◆ REQUIREMENT ◆
Please carry the memoir excerpt about life in Andrew Cohen's community forward from its last sentence.

---- EXCERPT TO READ

I was struck by Andrew’s serenity. He spoke broadly about spiritual freedom and urged us to abandon the notion that we are not free. His talk cast a spell, and I felt connected to my passionate desire to attain freedom.
I returned nightly, sensing a mystery that defied expression or comprehension. My own exchanges with Andrew fed my deep yearning for freedom, which had been the object of my many years of spiritual practice.
Andrew wove the nonduality teachings of Indian Advaita Vedanta into his discourses. I became more convinced that I could attain the highest spiritual goal: enlightenment.
Inevitably, my gravitation toward Andrew strained my marriage, which soon broke down. I moved into one of Andrew’s group houses and embarked on what was to be a 13-year career as a devotee. From that moment forward, my life and Andrew’s—his teachings, wishes, and priorities—were profoundly intertwined.
Within months, Andrew moved his community to California, where the closeness and trust between community members grew. He founded EnlightenNext Magazine and increasingly relied on his students for (unremunerated) creative and managerial support.
Andrew instituted weekly gender-segregated meetings, in which members could “investigate the teachings.” These meetings gradually took on another purpose: targeted criticism of a fellow student, ostensibly to free that student from the influence of the ego. Such meetings could be grueling affairs; if individuals did not humbly and sincerely embrace the offered criticism, they were subjected to protracted attacks on their character by other students.
On one occasion, I was the focus of one such session, having been accused of undermining a fellow student. I became frightened and defensive, and I was subjected to several hours of intense and escalating pressure intended to humble me.
The day after my ordeal, which had concluded at 3 am, I received a directive from Andrew to shave my head. This edict was Andrew’s remedy for pride or vanity, and it was typically prescribed for a year at a time. Often, however, a perceived offense—a display of pride or aggressive behavior, for example—would result in a “renewal of vows”: another year with a shaved head. My “vows” were extended in this fashion three times.
Although vaguely aware of a creeping authoritarianism in Andrew’s approach, I still felt trustful of his motivations, and I still considered the balance of things to be tipped totally in his favor.
In 1994, Andrew put me in charge of a search for a home, or ashram, for his growing community. Eventually, the search turned to the East Coast, where we found a 220-acre property in Lenox, Massachusetts.
At close to $3 million, the property, known as Foxhollow, required far more funds than were available. Andrew was counting on the largesse of a wealthy student, Jane O’Neil, who had earlier offered a loan toward the purchase of a property. Instead, Andrew now asked Jane to consider donating the money. Andrew charged a senior student who was one of Jane’s closest friends with bringing her around to donating rather than lending the money.
Jane was gradually persuaded to finance the purchase, with the stipulation that the donation be kept strictly confidential, to keep her family from finding out. Andrew agreed.
Within a few months, the property was officially ours. I have a photo of a beaming Jane O’Neil and me standing together in front of Foxhollow. Seeing that photo now, I cringe at the memory of how Jane was manipulated while I silently stood by. Within 2 years, Jane had left the community. Days after Jane’s departure, an angry Andrew Cohen publicly revealed that she had been the donor who made Foxhollow possible.

--------
---- STORED RECORDS

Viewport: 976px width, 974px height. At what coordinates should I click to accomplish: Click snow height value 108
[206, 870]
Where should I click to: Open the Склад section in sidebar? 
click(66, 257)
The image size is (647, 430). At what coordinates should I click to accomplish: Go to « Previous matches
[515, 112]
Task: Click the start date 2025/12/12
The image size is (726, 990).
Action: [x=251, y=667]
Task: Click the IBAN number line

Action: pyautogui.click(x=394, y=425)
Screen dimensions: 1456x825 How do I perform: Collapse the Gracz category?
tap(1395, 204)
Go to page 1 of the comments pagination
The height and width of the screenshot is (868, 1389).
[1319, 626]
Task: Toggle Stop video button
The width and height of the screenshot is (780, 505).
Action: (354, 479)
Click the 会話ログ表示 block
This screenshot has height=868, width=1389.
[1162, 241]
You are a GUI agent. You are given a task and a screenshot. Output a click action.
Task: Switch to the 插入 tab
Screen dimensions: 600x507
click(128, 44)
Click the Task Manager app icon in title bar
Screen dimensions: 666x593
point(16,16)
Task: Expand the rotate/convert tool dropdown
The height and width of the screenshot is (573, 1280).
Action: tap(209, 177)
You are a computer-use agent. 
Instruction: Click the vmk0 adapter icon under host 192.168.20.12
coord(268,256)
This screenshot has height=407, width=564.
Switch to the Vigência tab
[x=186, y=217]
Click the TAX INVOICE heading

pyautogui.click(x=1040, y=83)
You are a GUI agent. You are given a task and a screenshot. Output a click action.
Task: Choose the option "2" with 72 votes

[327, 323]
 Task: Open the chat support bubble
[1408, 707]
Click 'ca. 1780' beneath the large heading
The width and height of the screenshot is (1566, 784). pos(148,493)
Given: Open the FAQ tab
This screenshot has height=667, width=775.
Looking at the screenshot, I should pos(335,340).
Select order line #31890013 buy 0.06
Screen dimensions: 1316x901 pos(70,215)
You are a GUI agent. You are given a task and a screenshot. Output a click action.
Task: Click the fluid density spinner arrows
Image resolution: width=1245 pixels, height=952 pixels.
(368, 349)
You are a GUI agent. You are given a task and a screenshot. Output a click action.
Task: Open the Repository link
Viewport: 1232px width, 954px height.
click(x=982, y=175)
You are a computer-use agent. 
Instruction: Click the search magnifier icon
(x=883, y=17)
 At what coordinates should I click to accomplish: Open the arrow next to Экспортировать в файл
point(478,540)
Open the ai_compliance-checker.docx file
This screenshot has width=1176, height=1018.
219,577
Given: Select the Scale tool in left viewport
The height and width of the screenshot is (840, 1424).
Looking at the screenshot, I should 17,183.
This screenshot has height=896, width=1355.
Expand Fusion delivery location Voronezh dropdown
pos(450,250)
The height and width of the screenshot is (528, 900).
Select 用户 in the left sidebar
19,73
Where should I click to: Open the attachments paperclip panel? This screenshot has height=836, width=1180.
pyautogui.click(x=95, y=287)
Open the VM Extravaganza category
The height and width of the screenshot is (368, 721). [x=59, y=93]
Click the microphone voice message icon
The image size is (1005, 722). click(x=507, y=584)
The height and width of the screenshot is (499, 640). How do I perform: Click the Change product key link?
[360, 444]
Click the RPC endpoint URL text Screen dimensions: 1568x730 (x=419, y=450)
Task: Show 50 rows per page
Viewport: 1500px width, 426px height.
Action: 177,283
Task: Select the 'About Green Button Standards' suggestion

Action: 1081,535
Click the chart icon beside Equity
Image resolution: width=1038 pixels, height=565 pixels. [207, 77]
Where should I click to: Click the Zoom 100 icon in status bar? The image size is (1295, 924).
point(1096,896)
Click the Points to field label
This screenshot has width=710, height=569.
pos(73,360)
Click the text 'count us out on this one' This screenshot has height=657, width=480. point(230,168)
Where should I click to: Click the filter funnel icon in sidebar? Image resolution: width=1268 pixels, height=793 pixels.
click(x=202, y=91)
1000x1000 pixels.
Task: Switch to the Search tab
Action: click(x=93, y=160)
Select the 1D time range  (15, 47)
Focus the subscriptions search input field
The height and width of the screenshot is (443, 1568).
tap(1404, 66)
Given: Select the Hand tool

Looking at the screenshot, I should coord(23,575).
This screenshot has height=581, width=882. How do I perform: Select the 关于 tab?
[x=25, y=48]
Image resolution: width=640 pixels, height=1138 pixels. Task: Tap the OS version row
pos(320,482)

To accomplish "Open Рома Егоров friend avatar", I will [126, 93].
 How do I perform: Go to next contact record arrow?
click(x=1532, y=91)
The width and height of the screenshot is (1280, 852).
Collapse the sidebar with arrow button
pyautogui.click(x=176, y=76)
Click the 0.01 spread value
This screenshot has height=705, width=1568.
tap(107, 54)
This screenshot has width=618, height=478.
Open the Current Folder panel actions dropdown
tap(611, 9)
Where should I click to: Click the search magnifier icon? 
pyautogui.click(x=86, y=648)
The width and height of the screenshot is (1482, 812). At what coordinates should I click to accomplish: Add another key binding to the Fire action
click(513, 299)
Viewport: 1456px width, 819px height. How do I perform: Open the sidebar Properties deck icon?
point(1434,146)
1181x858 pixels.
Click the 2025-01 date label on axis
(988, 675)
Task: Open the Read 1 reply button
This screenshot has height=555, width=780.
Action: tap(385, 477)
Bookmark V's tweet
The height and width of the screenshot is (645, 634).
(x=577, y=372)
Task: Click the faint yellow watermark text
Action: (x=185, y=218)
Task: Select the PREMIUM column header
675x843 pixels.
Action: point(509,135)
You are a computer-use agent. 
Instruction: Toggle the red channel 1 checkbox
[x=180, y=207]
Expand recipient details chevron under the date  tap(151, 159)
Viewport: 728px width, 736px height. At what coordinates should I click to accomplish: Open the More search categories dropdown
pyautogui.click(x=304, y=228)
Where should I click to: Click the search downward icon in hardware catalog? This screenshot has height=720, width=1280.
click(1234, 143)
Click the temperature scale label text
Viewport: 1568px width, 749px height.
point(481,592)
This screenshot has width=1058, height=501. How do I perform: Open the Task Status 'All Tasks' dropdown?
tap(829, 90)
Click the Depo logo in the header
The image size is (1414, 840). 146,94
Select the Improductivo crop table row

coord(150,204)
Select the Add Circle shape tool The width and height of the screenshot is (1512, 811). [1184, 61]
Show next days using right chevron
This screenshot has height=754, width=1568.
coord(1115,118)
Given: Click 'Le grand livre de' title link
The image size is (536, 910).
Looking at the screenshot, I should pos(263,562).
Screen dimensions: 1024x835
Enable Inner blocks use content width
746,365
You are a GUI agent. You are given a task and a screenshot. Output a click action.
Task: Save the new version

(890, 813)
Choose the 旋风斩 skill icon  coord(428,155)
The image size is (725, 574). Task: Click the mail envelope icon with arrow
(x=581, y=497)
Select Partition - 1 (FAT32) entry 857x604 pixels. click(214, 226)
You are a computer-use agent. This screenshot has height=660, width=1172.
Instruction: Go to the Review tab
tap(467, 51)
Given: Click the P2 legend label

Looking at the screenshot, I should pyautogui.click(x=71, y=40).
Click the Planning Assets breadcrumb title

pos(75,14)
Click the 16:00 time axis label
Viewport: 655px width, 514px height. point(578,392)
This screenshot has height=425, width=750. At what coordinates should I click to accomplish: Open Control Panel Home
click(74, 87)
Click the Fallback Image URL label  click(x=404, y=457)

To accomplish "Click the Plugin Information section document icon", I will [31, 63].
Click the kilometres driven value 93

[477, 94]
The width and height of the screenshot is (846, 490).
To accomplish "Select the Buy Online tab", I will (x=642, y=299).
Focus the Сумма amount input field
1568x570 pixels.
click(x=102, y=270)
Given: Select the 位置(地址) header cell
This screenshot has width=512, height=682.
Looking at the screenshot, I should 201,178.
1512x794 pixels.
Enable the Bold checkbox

--------

◆ RESULT BELOW ◆
Soon we began restoration of the Manor House, the largest of about a dozen buildings. It was one of the happiest times of my career as Andrew's right-hand man. I became Foxhollow’s business manager and a member of its Board of Directors. I also lived in Andrew’s house, the only student other than his wife who shared that privilege.
At Foxhollow, the number of practices, meetings, and projects began to multiply. Andrew spoke about “an absolute relationship to life” as a feature of the enlightened condition; and, as his students, we were committed to the cultivation of an “all-hands-on-deck” attitude.
Nearly a decade had passed since I first met Andrew Cohen. Foxhollow was my home, my fellow students were my family, and Andrew was my spiritual mentor. Yet not everything was as it seemed. In addition to new rules and practices that seemed to contradict some of Andrew’s earlier teachings, money began to have a growing influence on day-to-day life. To help finance Foxhollow, Andrew instituted an entrance fee of $1,000 per formal student for each year of prior participation. This fee entitled the student to participate at Foxhollow.
Thus, with the gradual imposition of rules, taxes, and spirit-breaking confrontational meetings, the climate in Andrew’s community had changed significantly; and I began to witness transformations in Andrew’s personality, methods, and teachings that would take me years to fully comprehend. But in 1997, with a gleaming new facility, a growing community, and my own personal sense of accomplishment, Foxhollow was still where I wanted to be. At that point, I could not see the storm clouds gathering on the horizon.
The Dark Side of Enlightenment
Some of the changes in our new environment were subtle, such as the institution of a daily exercise regime; others, while they were closely guarded secrets that occurred only behind closed doors, were not subtle at all, such as punishment in the form of physical abuse. These changes were indicative of the power that Andrew Cohen sought to exert on his followers’ lives. They were also harbingers of even more egregious abuses to come.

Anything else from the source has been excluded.